Fare & Square opened in a former grocery building purchased by hunger relief organization Philabundance. It gives residents of Chester — one of 35 food deserts in the Delaware Valley, according to the USDA — easy access to a full range of fresh and nutritious national brand and private label foods, said CBX, a New York-based brand agency and retail design consultancy involved with the store’s development. The store places a special focus on offering fresh produce and meats, deli, dairy, seafood, frozen foods and a full range of food staples at everyday low prices.
Philabundance hopes to replicate this model in other communities in the Delaware Valley region.
When planning the prototype, the organization asked CBX to create an environment that would “reflect the hopeful and respectful nature of Philabundance’s goal to serve Chester residents through a store that could look at home in any community,” explained Joseph Bona, CBX president of branded environments. In the works for nearly a year, the resulting store features fixtures, lighting, flooring and other elements that would be at home in for-profit supermarkets. It also boasts a one-of-kind mural designed to showcase the spirit of Chester.
The colorful Fare & Square logo — a simple drawing of a purple carrot with green tops attached and the words “Fare & Square” set in a rounded-corner square — designed by Philabundance and LevLane Advertising, provided CBX inspiration for the overall palette of bright green and shades of saturated purple with splashes of yellow and orange. Modern elements such as light wood and stainless steel trim round out the palette, CBX stated.
“The palette is designed to make Fare & Square an energizing and inspiring, but comfortable, place to shop and congregate,” Bona said.
Customers entering the store will immediately see large displays of produce arrayed on tilt-style tables, while pendant lighting above the displays draws attention to its freshness and quality, CBX noted. A wide variety of additional fruits and vegetables can be found in fresh food fixtures lining the walls. Consistent with for-profit grocery stores, Fare & Square perimeter departments also include dairy, deli, fresh meat and seafood.

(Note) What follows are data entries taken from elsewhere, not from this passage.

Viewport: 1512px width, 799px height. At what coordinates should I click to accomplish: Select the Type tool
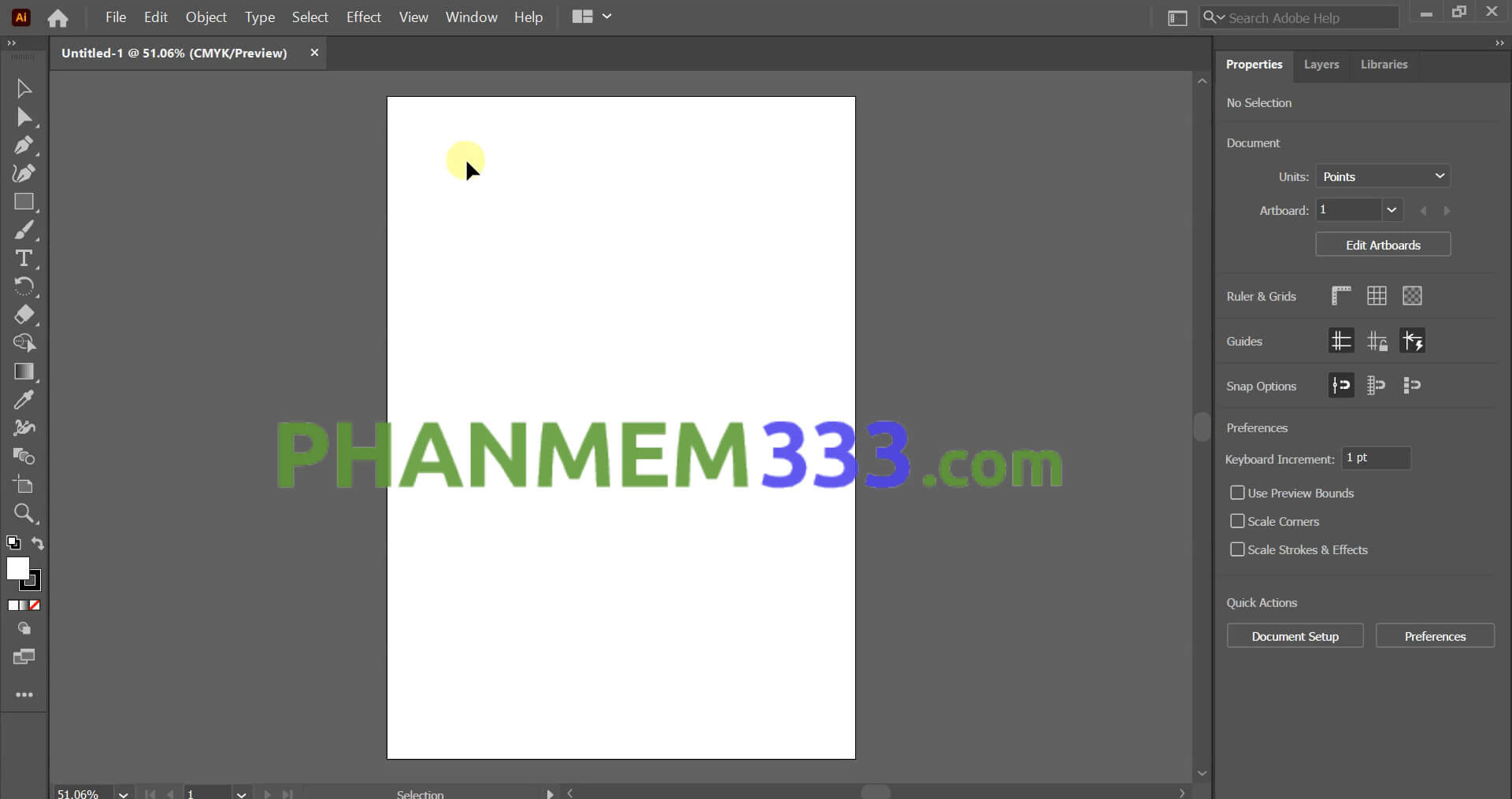[24, 258]

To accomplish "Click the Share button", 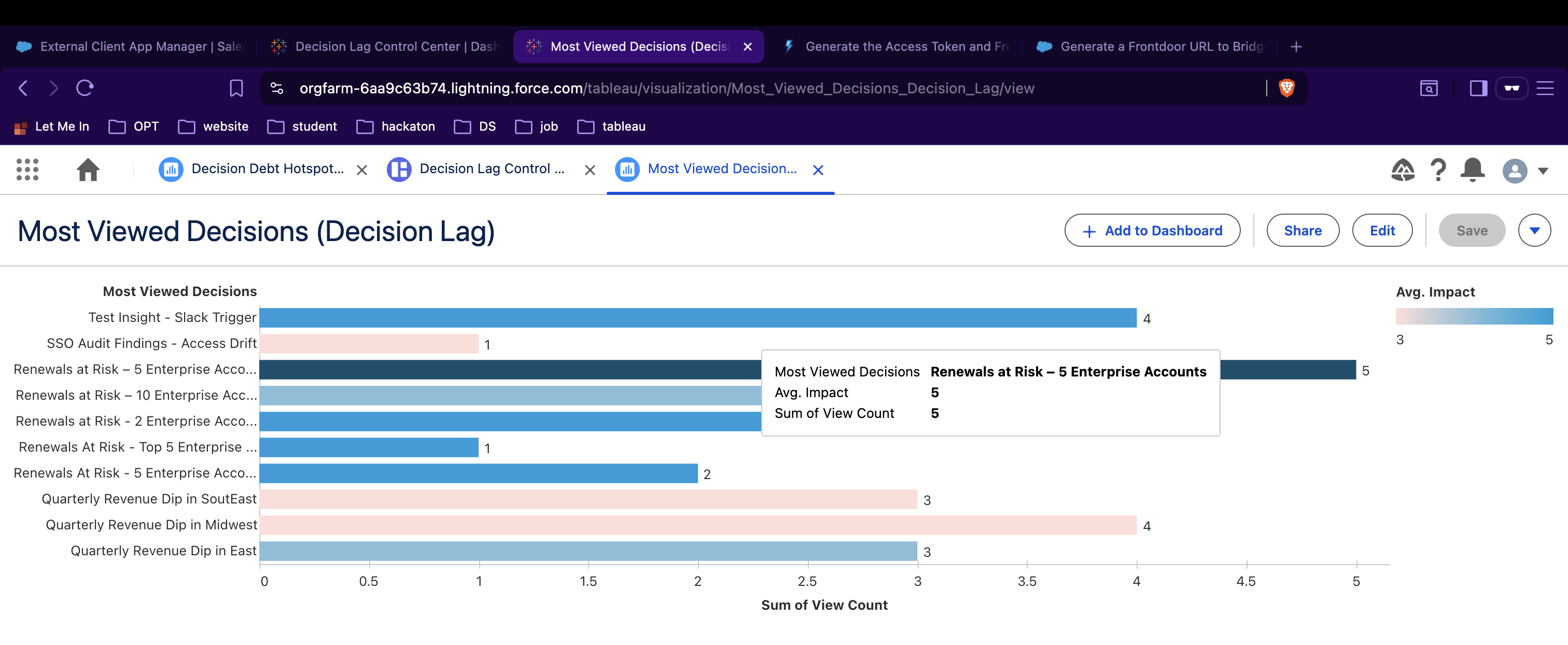I will (x=1303, y=231).
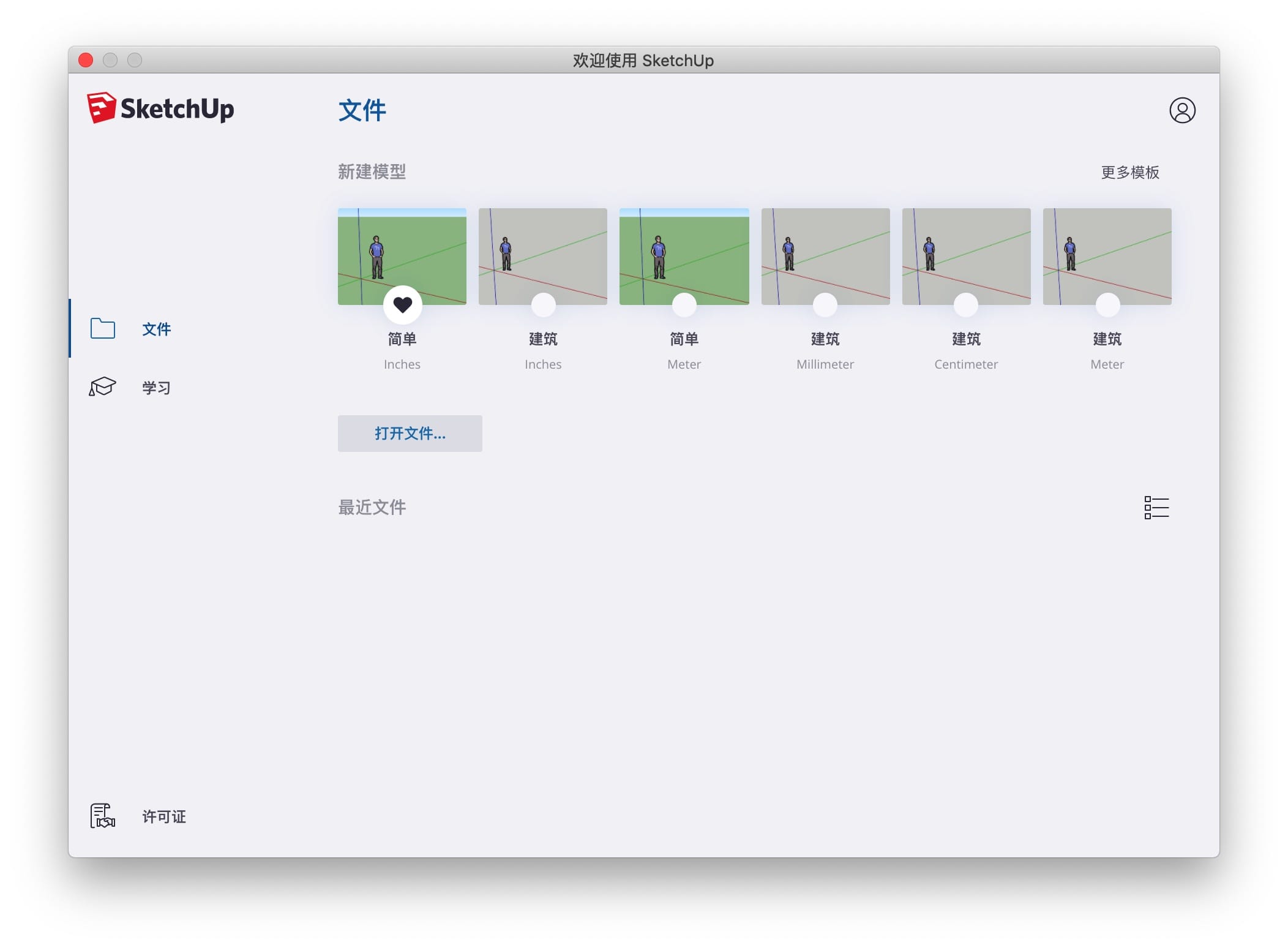1288x948 pixels.
Task: Click the 打开文件... button
Action: click(x=410, y=434)
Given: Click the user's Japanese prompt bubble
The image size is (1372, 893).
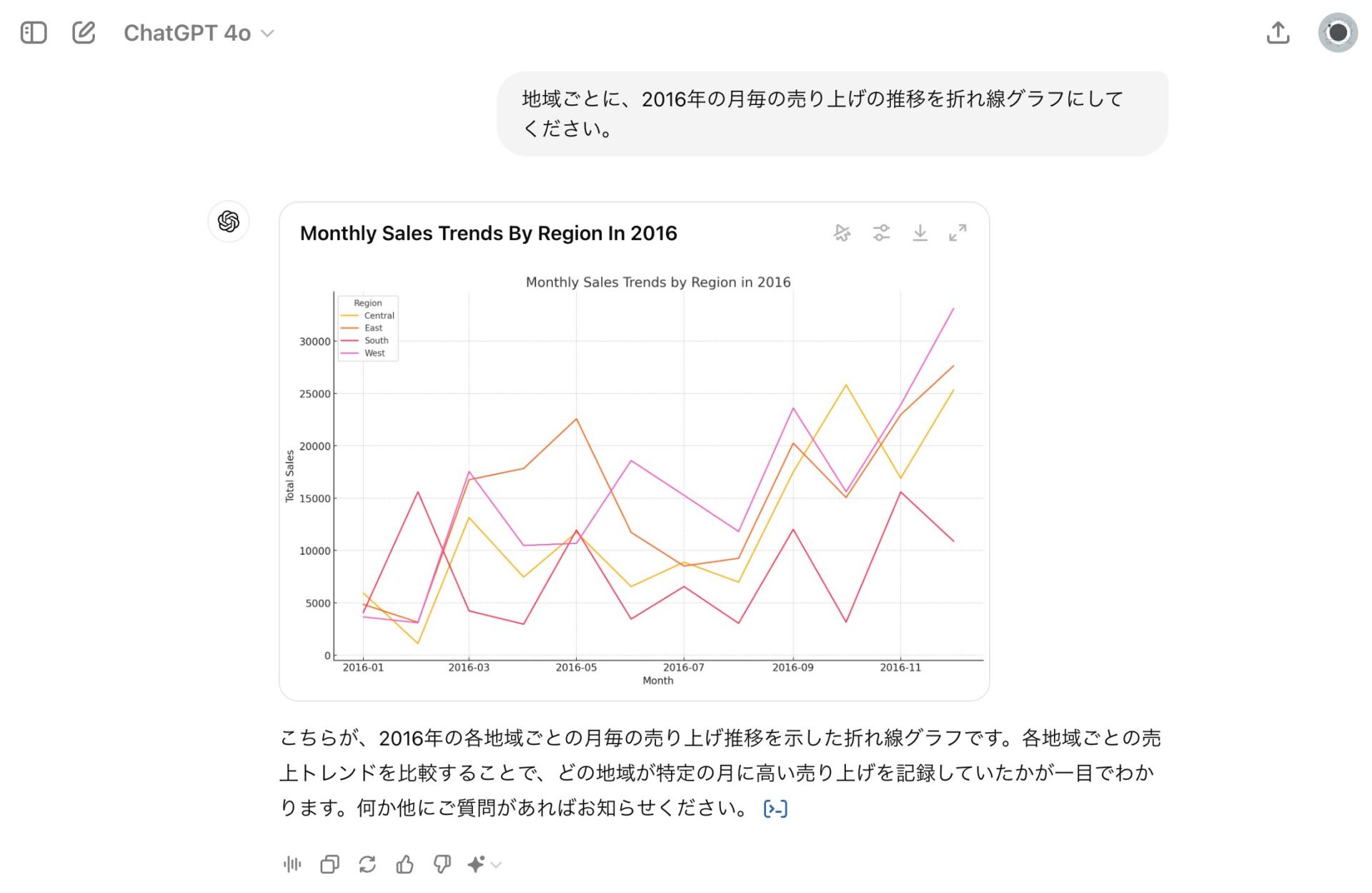Looking at the screenshot, I should [832, 114].
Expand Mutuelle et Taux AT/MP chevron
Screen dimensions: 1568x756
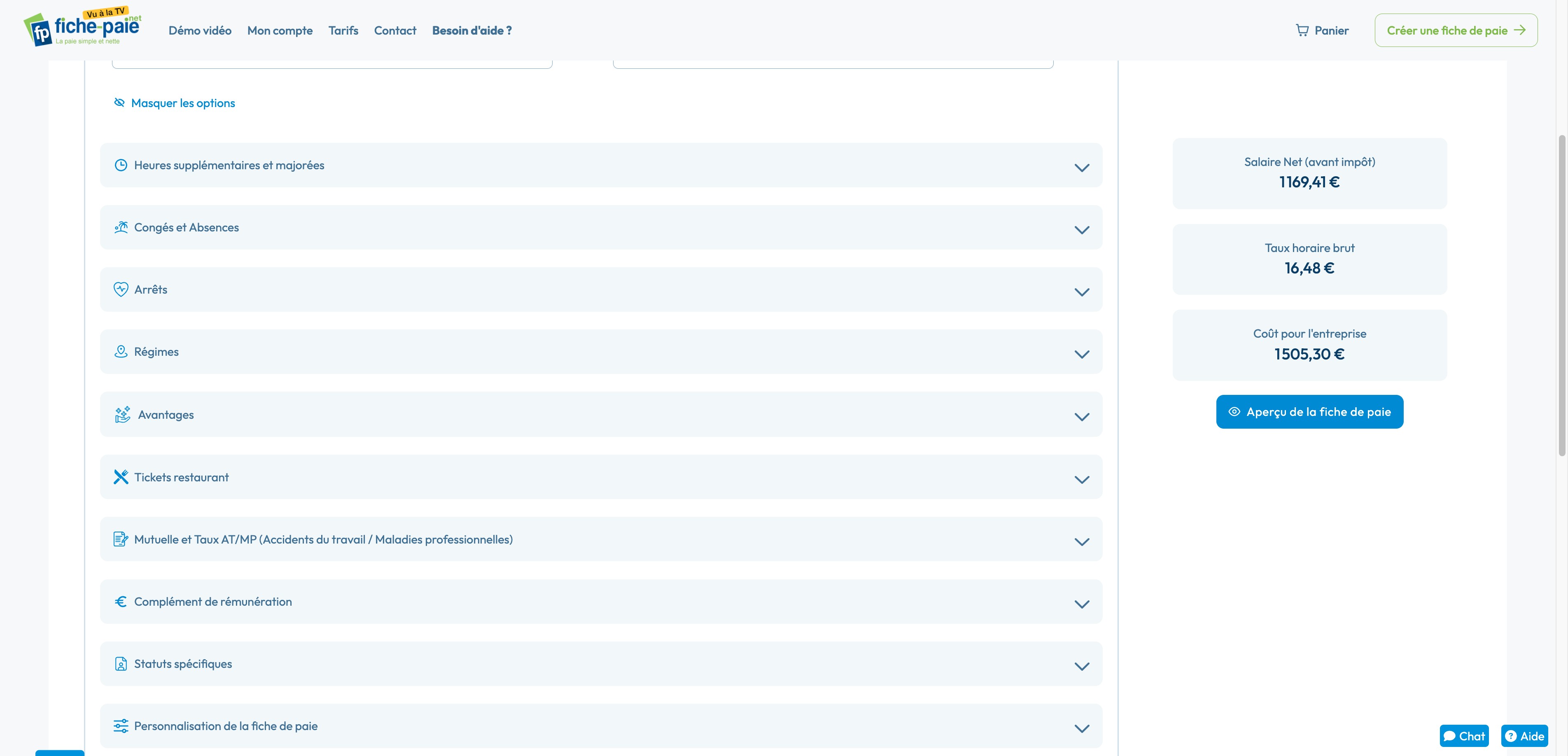tap(1082, 542)
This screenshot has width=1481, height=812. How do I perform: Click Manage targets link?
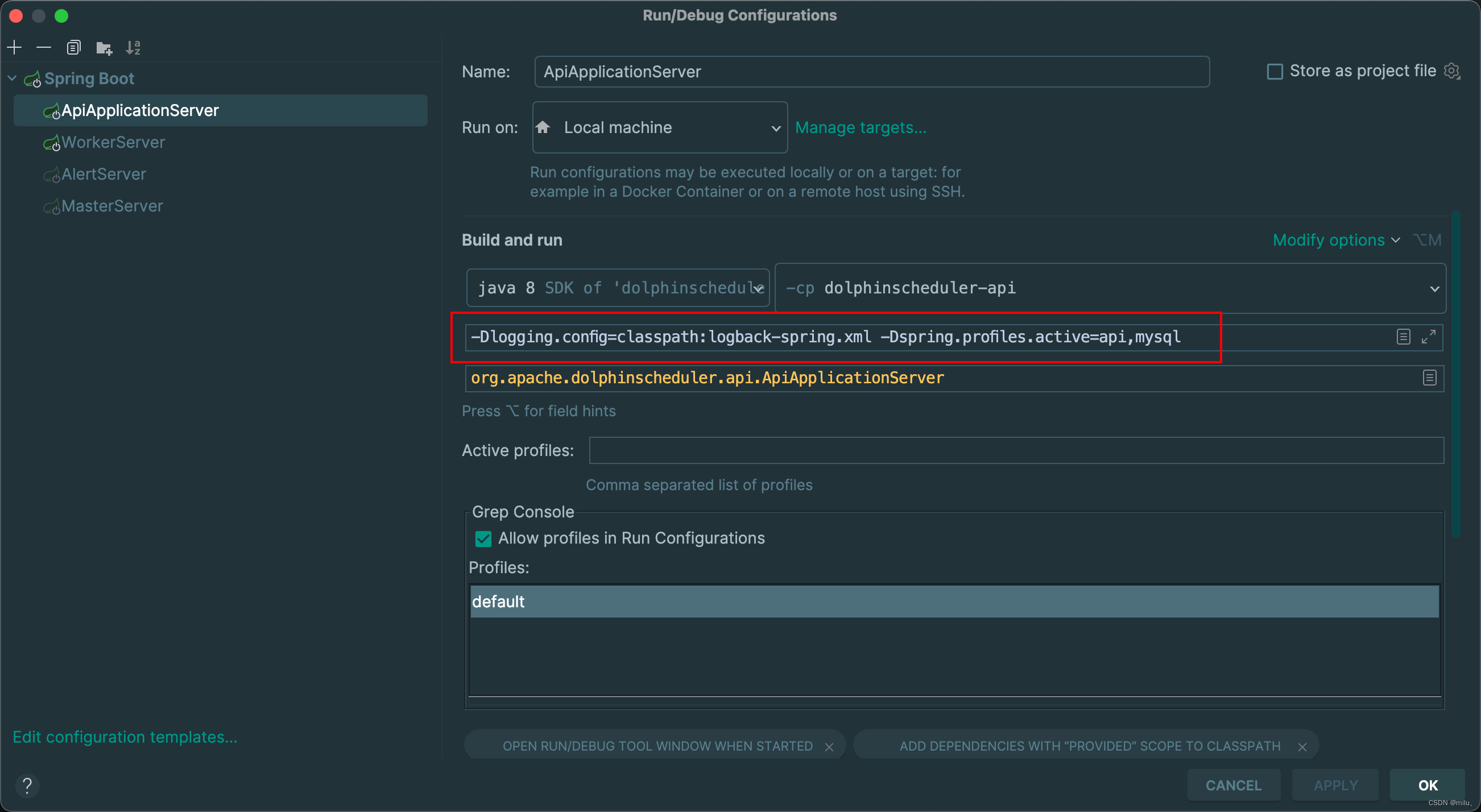[x=861, y=127]
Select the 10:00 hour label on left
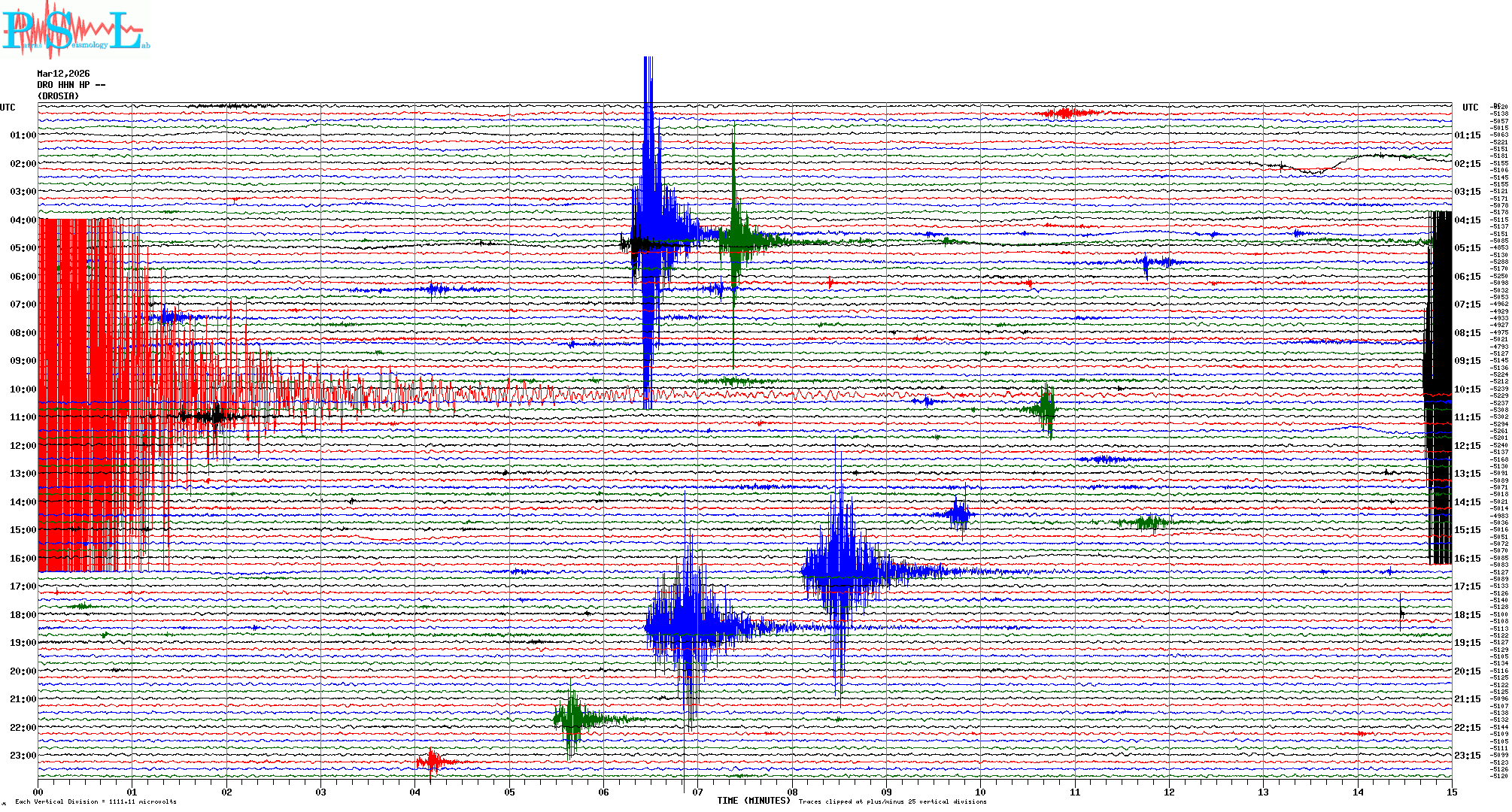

Shoppers easily can navigate the store’s central core for canned and packaged staples, as well as frozen foods, thanks to hanging aisle-marker signage and enticing end-cap displays, CBX explained. Flooring throughout is vinyl, which is easy on both the backs and feet of employees and customers. Near the store’s exit, a centralized checkout with multiple lanes has been designed to quickly assist shoppers through the bagging process.
“In the same spirit as we welcome customers through the front door, we also wanted that last image as they exited the store to leave a positive impression,” Bona noted.
Under its not-for-profit grocery store model, Fare & Square strives to provide a customer-focused shopping experience and partners with local organizations and businesses to provide a range of services to the community in a meaningful and memorable way, CBX said.
“We designed a neighborhood store that’s clean, well lit, functional, convenient and friendly, but it’s also a place that the community can call their own, instilling a sense of optimism, pride and connection,” Bona pointed out.
Bill Clark, president and executive of Philadelphia-based Philabundance, noted that the project has been in the works for a number of years, and he’s glad to see it fully built.
“Convenient access to nutritious food is a growing and complex problem across the country and in the Delaware Valley, and one that requires a complex solution,” Clark said. “We have worked on this concept for seven years, and are thrilled to see it come to fruition to help the residents of Chester.”